Esse versículo da carta do apóstolo Paulo aos Coríntios nos diz que tudo o que conhecemos é parcial, e usa a analogia do espelho para ilustrá-lo. Ora, o que vemos em espelho, enxergamos de forma invertida; dependendo da qualidade do espelho, de forma distorcida; dependendo da sua limpeza, de forma menos nítida, obscura, esfumaçada.
Ainda assim, nem tudo está perdido nessa visão por espelho. Pois o que vemos, bem ou mal, é reflexo de uma realidade. E o que é real? Será que podemos ter a esperança de vê-lo algum dia? Será que, por termos essa visão distorcida e indireta do real, temos que negar a própria realidade?

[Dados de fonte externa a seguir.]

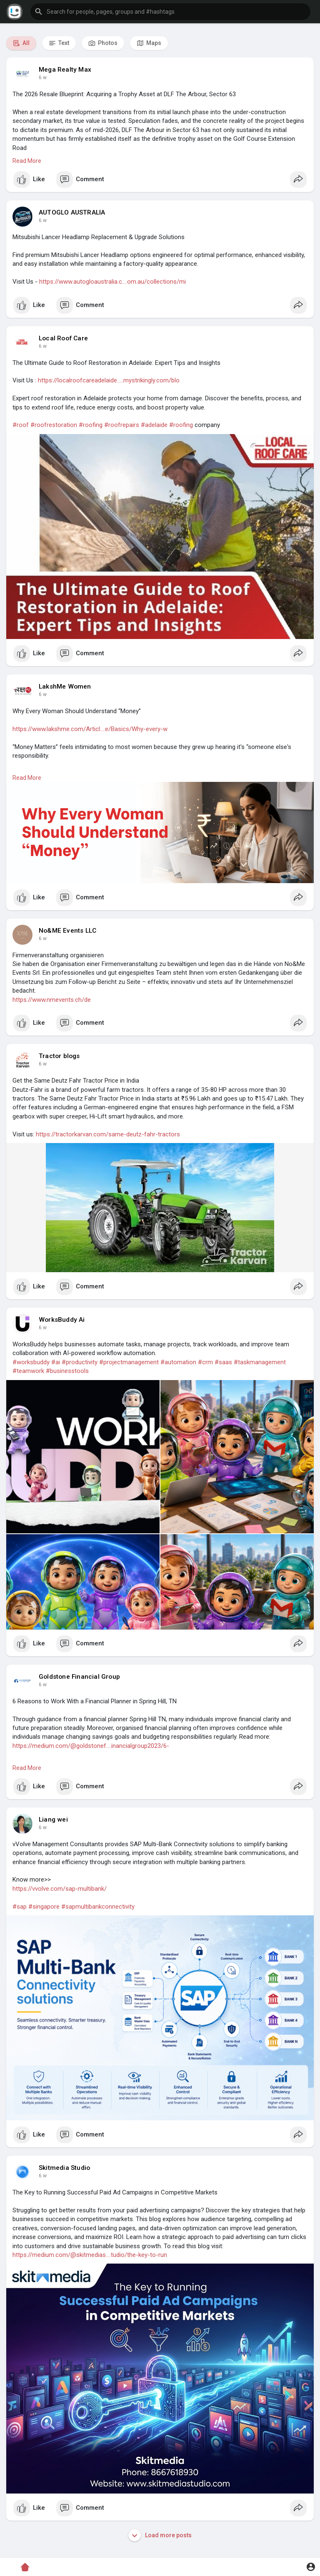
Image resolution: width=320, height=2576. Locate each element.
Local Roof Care (63, 338)
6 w (43, 77)
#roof (20, 425)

Ou será o contrário, o reflexo do espelho, uma prova de que existe a realidade, embora longe ainda do alcance das mãos?
O princípio do espelho não se aplica apenas às coisas objetivas, às quais não temos um acesso direto, como os cientistas já comprovaram, introduzindo o conceito de fenômeno, ou seja, a realidade natural, como ela se manifesta à nossa percepção. (Os pesquisadores contemporâneos já não têm pretensões de abarcar a realidade diretamente, muito menos como um todo, mas apenas, de levantar hipóteses sobre determinados eventos que ocorrem na natureza ou em laboratório.)
Penso que as relações humanas, das quais Paulo está falando no contexto do capítulo de Primeira Coríntios 13, o famoso hino do amor, são uma realidade das mais importantes da vida, à qual a analogia do espelho se aplica de forma ainda mais apropriada.

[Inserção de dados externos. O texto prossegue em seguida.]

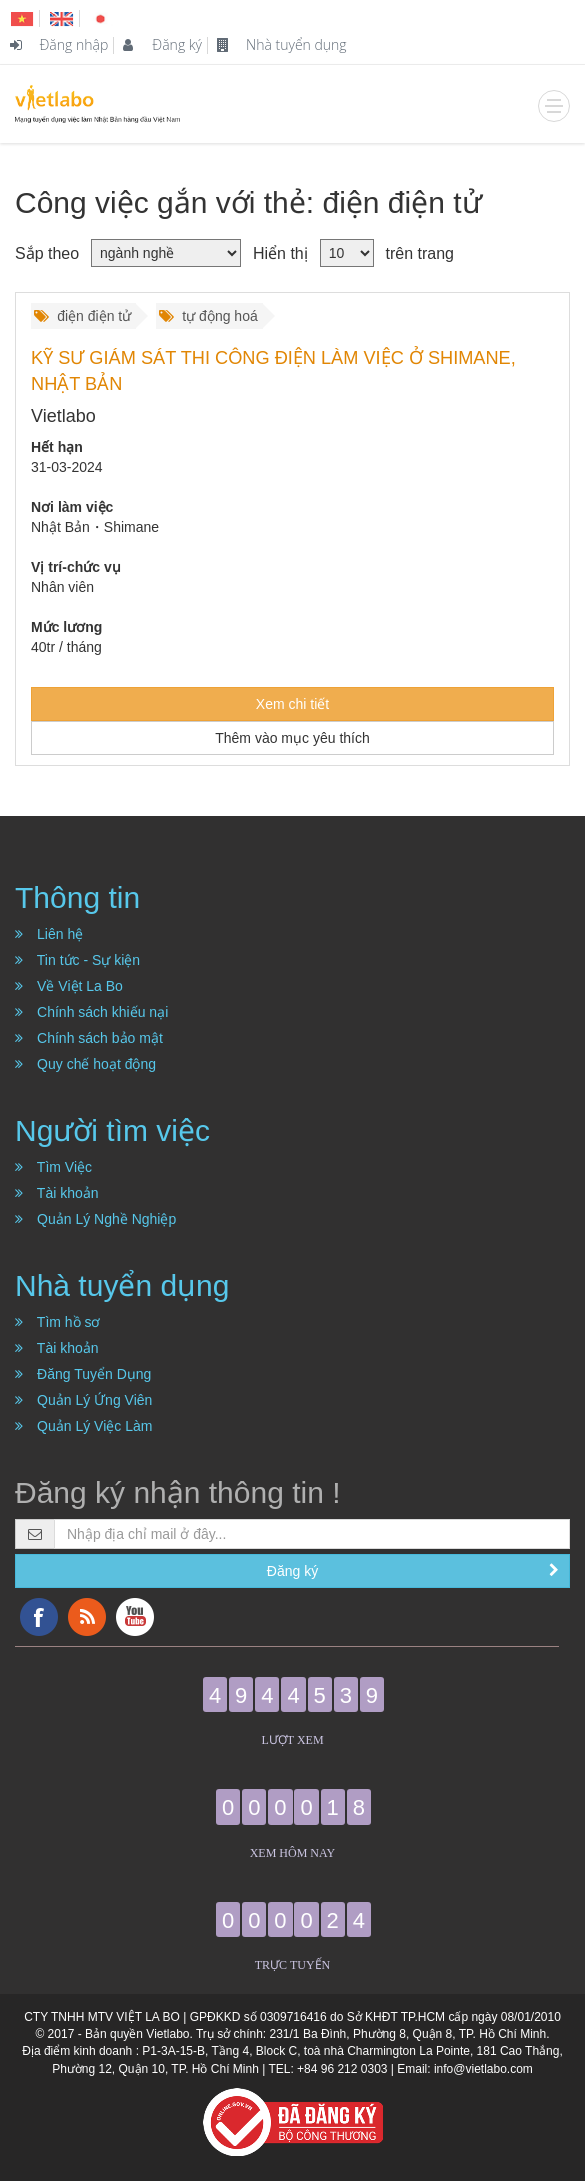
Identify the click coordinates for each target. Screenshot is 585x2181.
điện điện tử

Quando estamos fazemos uma nova amizade ou estamos apaixonados, encantamo-nos por uma imagem, por aquilo que se apresenta aos nossos órgãos dos sentidos. A princípio, não sabemos muito sobre ele/ela. Sabemos apenas que algo nele/nela nos atrai e nos faz calar profundamente. Muitos pessimistas dizem que esse encantamento tem dia e hora para terminar. Uns dizem que são dias, outros meses, outros anos, mas tem hora para terminar. Então viria a realidade da pessoa como ela é, que seria uma decepção, na maioria das vezes. Mas esse versículo diz o contrário, pelo menos nos que diz respeito à nossa relação com Deus. Outrora víamos como em espelho, e um dia veremos face a face. Tudo o que era invertido, volta à ordem original; o que era distorcido, se endireita; o que era turvo, fica nítido. Em outras palavras, o que era com-plicado (cheio de plicas, dobraduras, como um papel amassado) se aplaina, se ex-plica. E isso só pode acontecer plenamente, depois da morte, pois, antes seríamos cegados e fulminados pelo que veríamos.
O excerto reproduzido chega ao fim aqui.